### [Enunciado 1]
Reproduza a passagem do texto sobre Jaime Lauriano desde "Em 2018, Jaime" até "fim do mundo.", inclusive, substituindo "exposição coletiva" por "mostra coletiva".
### [Enunciado 2]
Redigite sem nenhuma alteração os registros desde a linha com "Where should I" até a linha com "tap(311, 488)", inclusive. Deixe as imagens de fora da resposta.

### [Trecho do texto]
>>>

Em 2018, Jaime Lauriano participou da exposição coletiva, Quem não luta tá morto – arte democracia utopia, no Museu de Arte do Rio (MAR), no Rio de Janeiro, este mês, o artista ganha mostra individual de longa duração no mesmo museu carioca de 29 de abril até 1º de outubro, intitulada, Jaime Lauriano – Aqui é o fim do mundo.
A obra interdisciplinar do jovem paulista surpreende por sua visão social e maturidade política. Talvez seja o fato de Lauriano ter nascido em família modesta no histórico ano de 1985, quando foi decretado o final da ditadura militar brasileira, algoz que cerceou nossa liberdade durante duas longas décadas e nódoa que até hoje mancha a história do País e o coração dos brasileiros. Afinal parte da população ainda crê que “não existe pecado ao sul do Equador”, conforme canta/encanta – e alerta -, desde 1973, a poesia musical de Chico Buarque:
“Não existe pecado do lado de baixo do equador
Vamos fazer um pecado rasgado, suado, a todo vapor
Me deixa ser teu escracho, capacho, teu cacho
Um riacho de amor
Quando é lição de esculacho, olha aí, sai de baixo
Que eu sou professor”

<<<

### [Listagem]

>>>

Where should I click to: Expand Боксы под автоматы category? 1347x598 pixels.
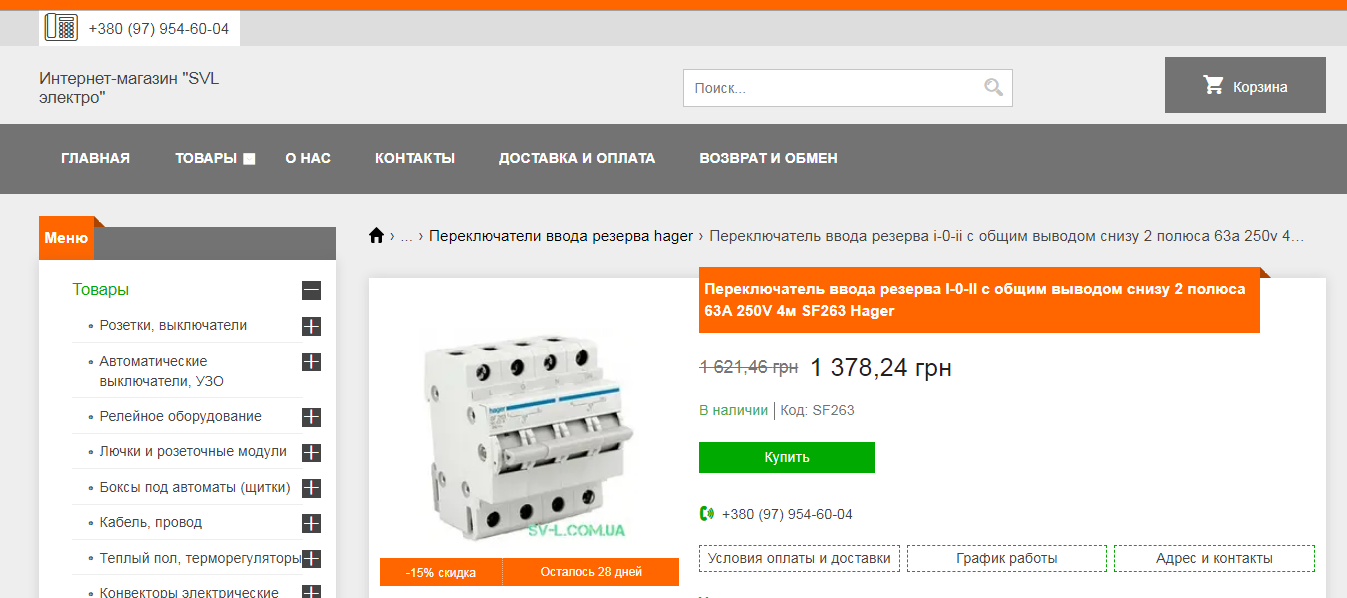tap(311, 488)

<<<
>>>

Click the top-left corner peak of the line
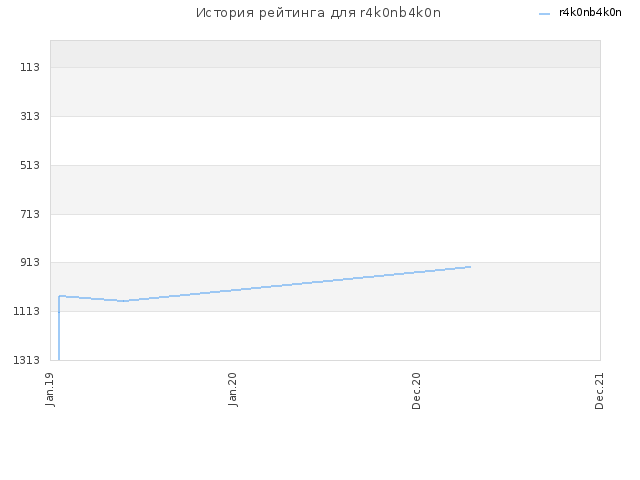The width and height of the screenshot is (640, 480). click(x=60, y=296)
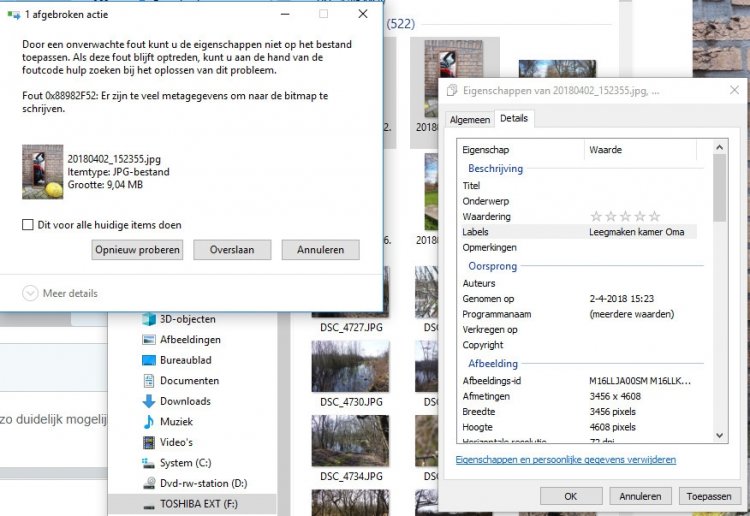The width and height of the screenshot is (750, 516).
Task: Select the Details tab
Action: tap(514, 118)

<<<

### [Resposta 1]
Em 2018, Jaime Lauriano participou da mostra coletiva, Quem não luta tá morto – arte democracia utopia, no Museu de Arte do Rio (MAR), no Rio de Janeiro, este mês, o artista ganha mostra individual de longa duração no mesmo museu carioca de 29 de abril até 1º de outubro, intitulada, Jaime Lauriano – Aqui é o fim do mundo.

### [Resposta 2]
Where should I click to: Expand Боксы под автоматы category? 1347x598 pixels.
tap(311, 488)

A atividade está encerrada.